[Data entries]
++++++++++++++++++++

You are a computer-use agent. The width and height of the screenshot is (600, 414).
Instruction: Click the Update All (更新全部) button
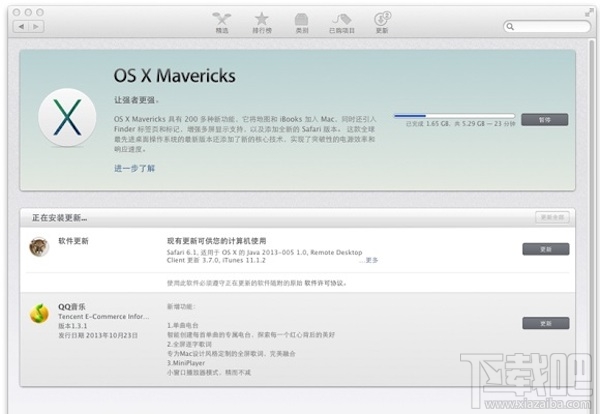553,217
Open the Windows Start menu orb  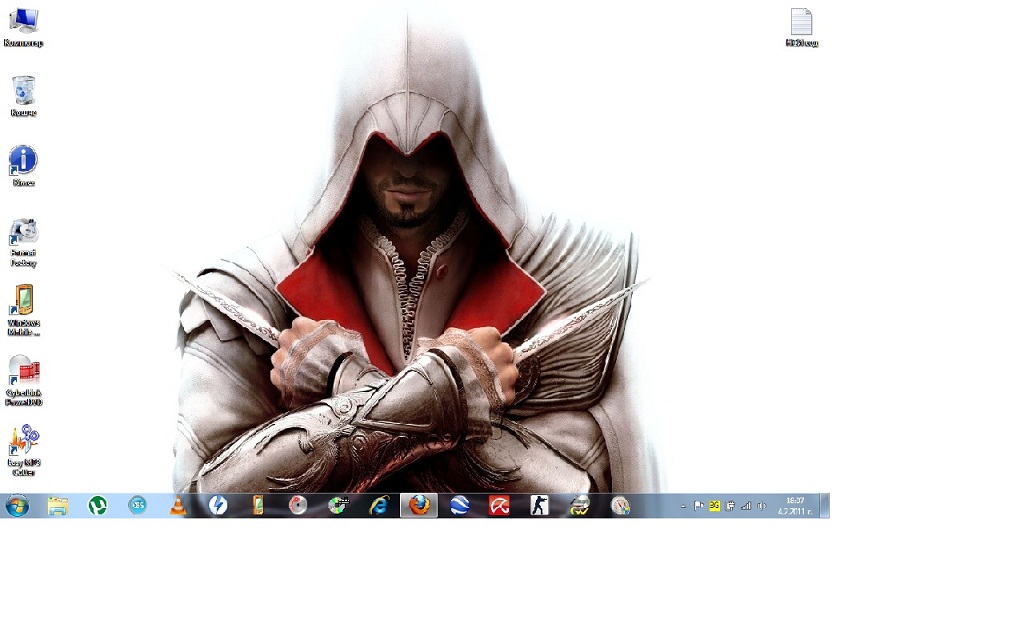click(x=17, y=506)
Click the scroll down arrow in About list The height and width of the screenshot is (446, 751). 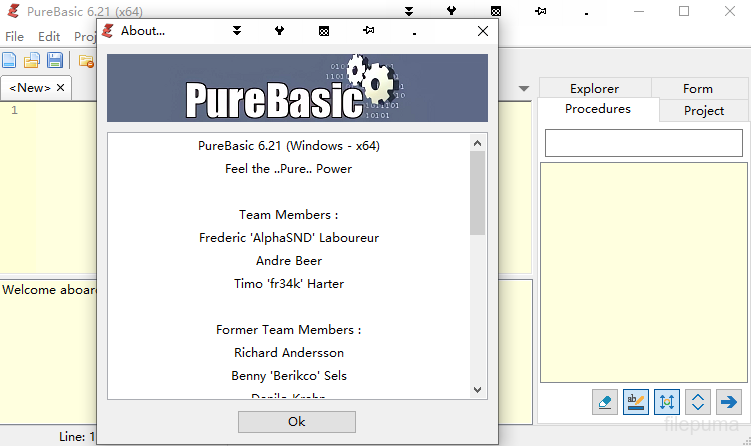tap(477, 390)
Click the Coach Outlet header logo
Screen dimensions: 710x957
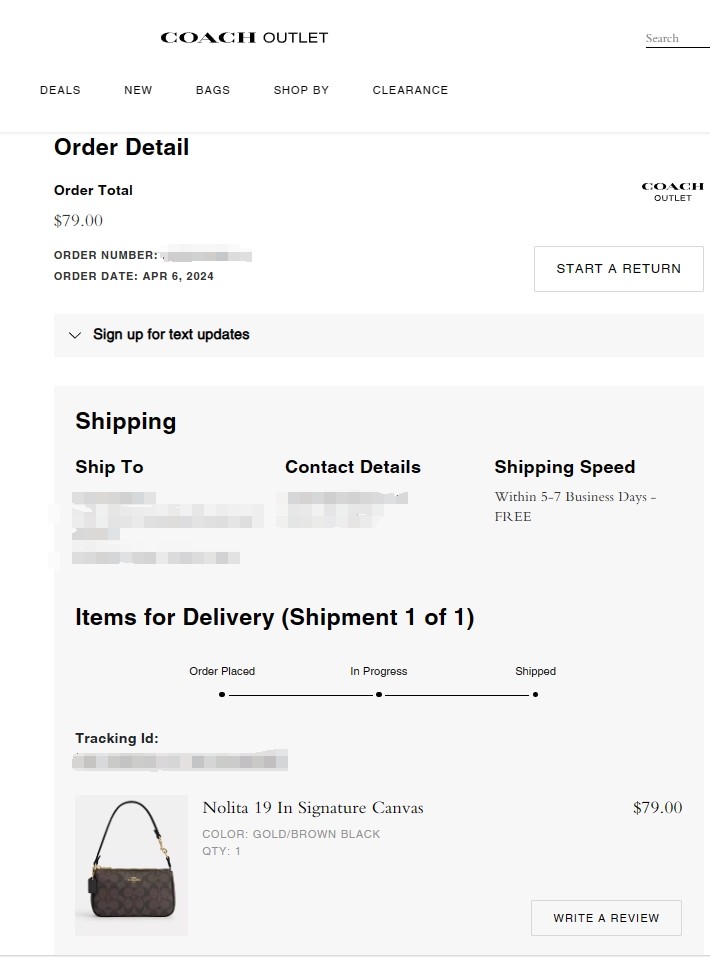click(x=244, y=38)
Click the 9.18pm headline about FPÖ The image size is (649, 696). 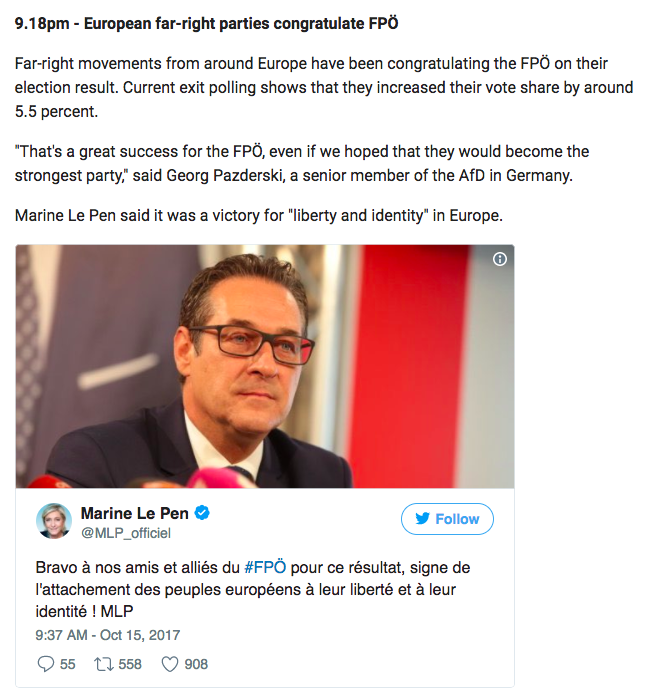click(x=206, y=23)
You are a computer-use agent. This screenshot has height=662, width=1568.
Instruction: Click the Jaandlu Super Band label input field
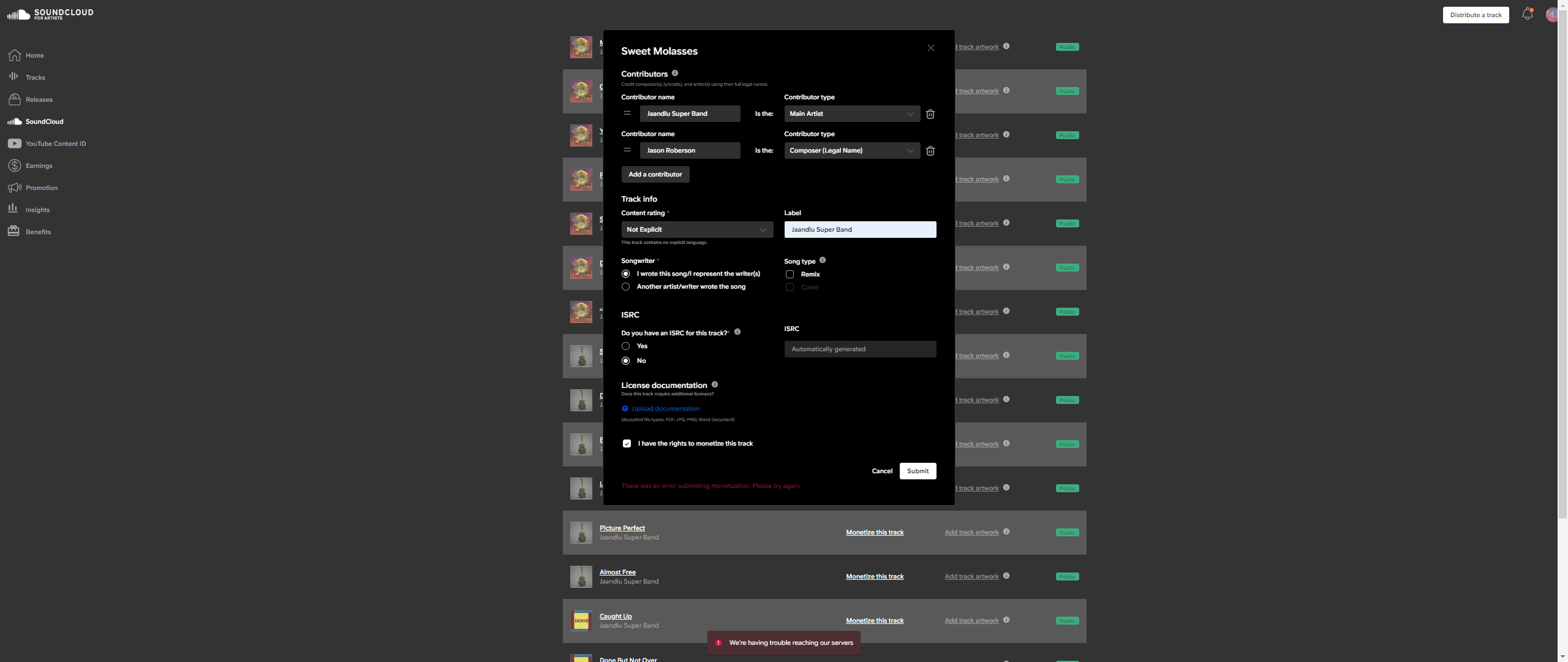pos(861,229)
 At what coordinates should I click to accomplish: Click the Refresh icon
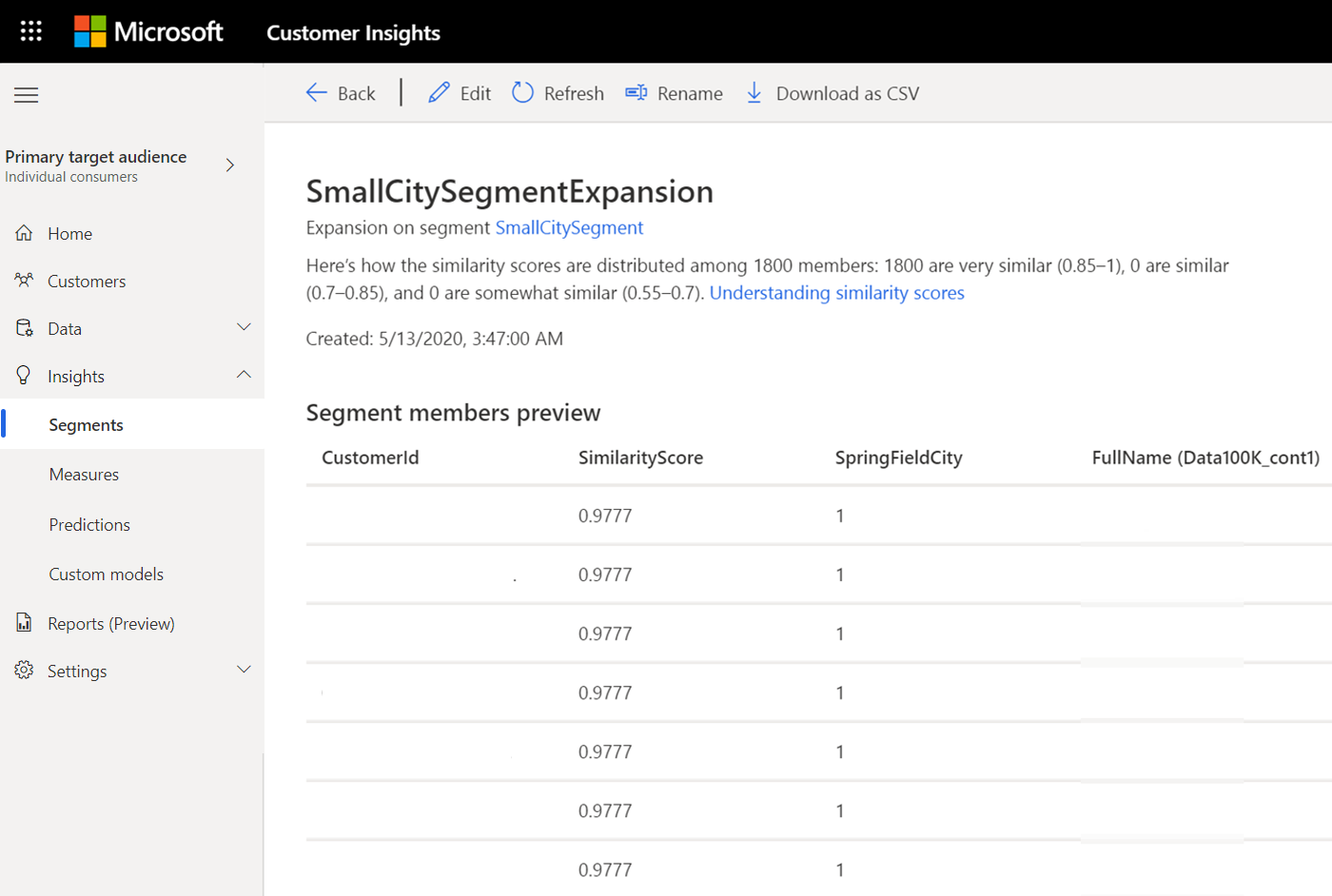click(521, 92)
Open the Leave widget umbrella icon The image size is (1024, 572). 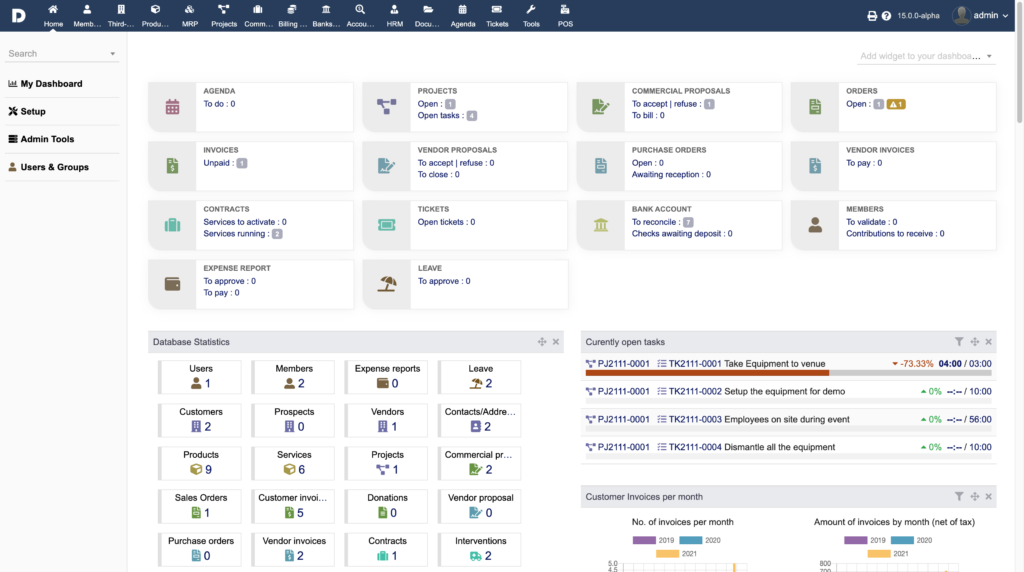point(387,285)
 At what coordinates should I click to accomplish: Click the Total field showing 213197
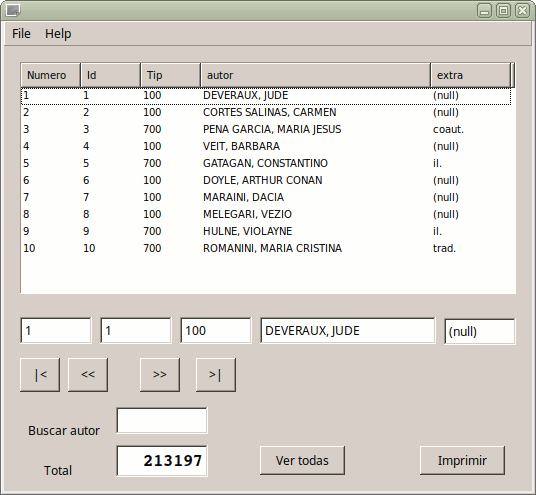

++++++++++++++++++++

### ACTIVITY
Only lines holding the word "agent" are wanted, so copy each of them from the records above.

### EXERCISE RESPONSE
You are a computer-use agent. The width and height of the screenshot is (600, 414).
You are a computer-use agent. This screenshot has height=662, width=1568.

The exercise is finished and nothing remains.